Tools & Strategies News

MT Health System Implements Artificial Intelligence Tool for Diabetes Care

Billings Clinic has deployed DreaMed’s artificial intelligence-based clinical decision support tool to provide diabetes care remotely across Montana.

a glucometer and insulin syringes on a light blue background

Source: Getty Images

By Shania Kennedy

- Montana-based Billings Clinic has partnered with DreaMed Diabetes to deploy an artificial intelligence (AI)-based clinical decision support tool, which will allow its providers to remotely treat patients across the state.

Remote patient monitoring (RPM) and telehealth have grown in the wake of the COVID-19 pandemic, with multiple use cases for these technologies showing significant potential to enhance chronic disease management, including diabetes care.

Like many health systems, Billings Clinic has turned to RPM and telehealth to improve access to care and support patient engagement for diabetes patients. The health system serves a large rural population, which can create additional healthcare access challenges. The implementation of DreaMed’s tool aims to address this issue.

The press release states that the platform, known as endo.digital, is designed to support clinicians tasked with optimizing insulin dosing for type 1 and type 2 diabetes patients. Insulin optimization generally requires specialized care or access to an endocrinologist, which is a challenge for those living in rural areas. The lack of access can lead to significant delays in care and symptom management, which are associated with adverse patient outcomes.
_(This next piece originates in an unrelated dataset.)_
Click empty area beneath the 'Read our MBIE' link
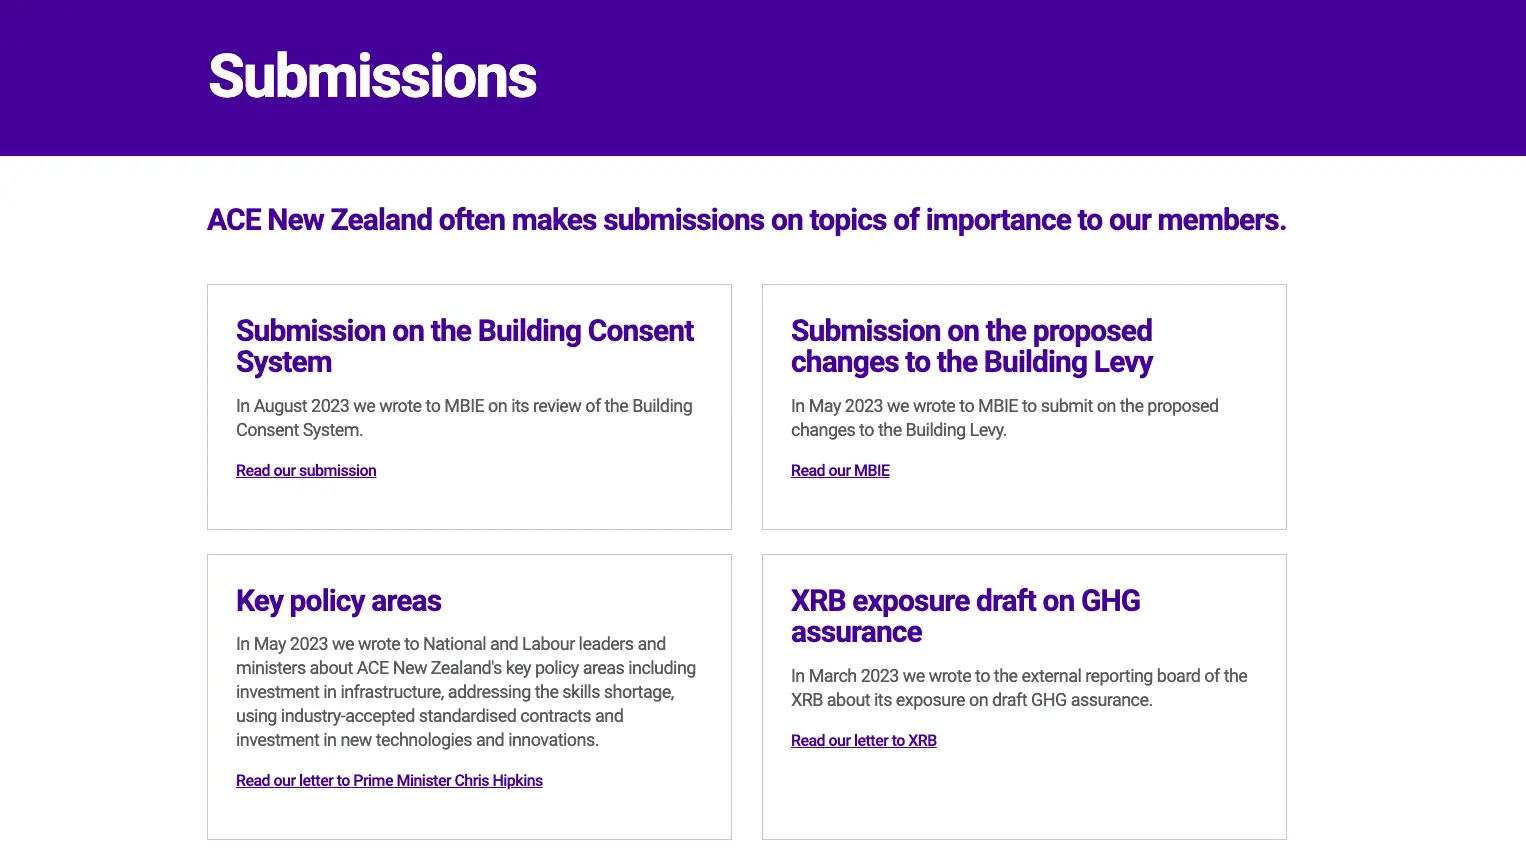 (x=1023, y=505)
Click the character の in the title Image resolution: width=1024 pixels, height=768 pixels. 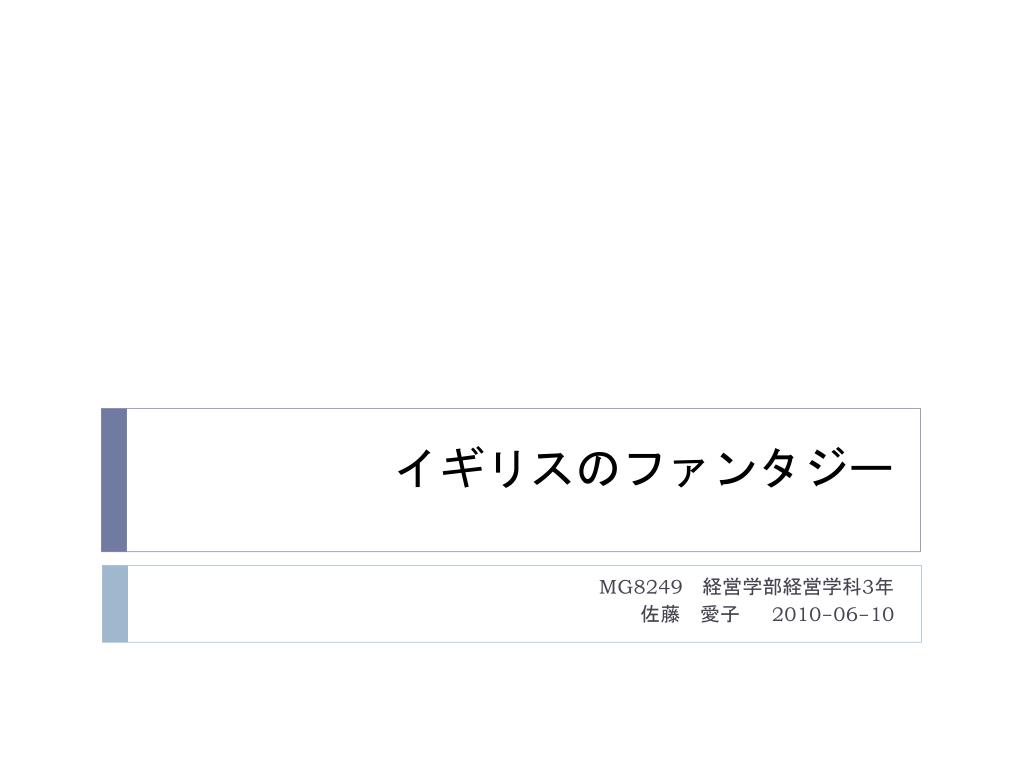[x=598, y=470]
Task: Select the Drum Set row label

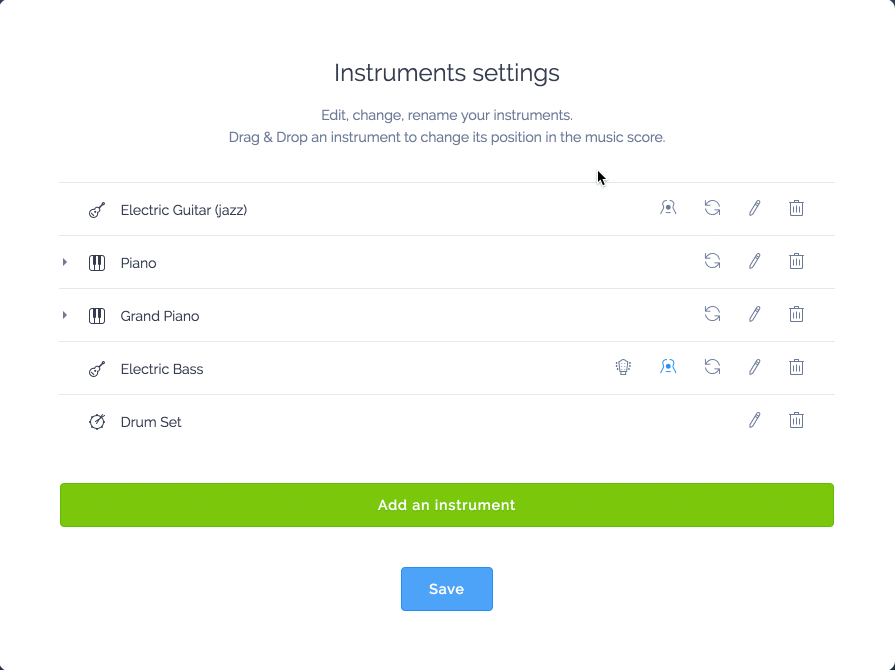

The endo.digital platform allows non-specialist clinicians to analyze patient data and create personalized treatment plans in real-time within the care setting or remotely, according to the press release. Billings Clinic will implement the platform within its endocrinology clinic before expanding its deployment to its primary care and other clinical settings.

"Billings Clinic recognizes the importance of ensuring people with diabetes are reaching their glucose control goals in order to improve outcomes. Achieving this requires that all people with diabetes across Montana can access personalized expert-level care, and we are excited to begin using the endo.digital technology to help us make this a reality," said Lisa Ranes, manager of diabetes, endocrinology, and metabolism, part of Diabetes Research and Allergy, at Billings Clinic, in a press release.

These efforts highlight how healthcare organizations are applying AI to enhance chronic disease management, particularly in treating conditions like heart disease, diabetes, and cancer.

In February, Community Health Systems announced it would partner with Candence to use AI to enhance its RPM practices to bolster chronic disease management for patients with hypertension, heart failure, diabetes, and chronic obstructive pulmonary disease.

Further, research presented at the 82nd Scientific Sessions of the American Diabetes Association in June found that an AI-based intervention offered significant rates of remission compared to standard care alone for type 2 diabetes patients.

This month, researchers showed that a machine-learning algorithm trained to analyze electrocardiogram readings could accurately predict pre-diabetes and type 2 diabetes in at-risk populations, which has the potential to advance diabetes screening in the future.